The expected answer comprises all lines from the entries that contain the string "icon".

======== Input records

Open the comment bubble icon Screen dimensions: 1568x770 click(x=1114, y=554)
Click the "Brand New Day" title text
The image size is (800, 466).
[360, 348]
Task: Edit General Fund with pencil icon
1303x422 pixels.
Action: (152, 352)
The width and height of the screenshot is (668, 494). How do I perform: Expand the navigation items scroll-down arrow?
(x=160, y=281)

================

**Answer**.
Open the comment bubble icon Screen dimensions: 1568x770 click(x=1114, y=554)
Task: Edit General Fund with pencil icon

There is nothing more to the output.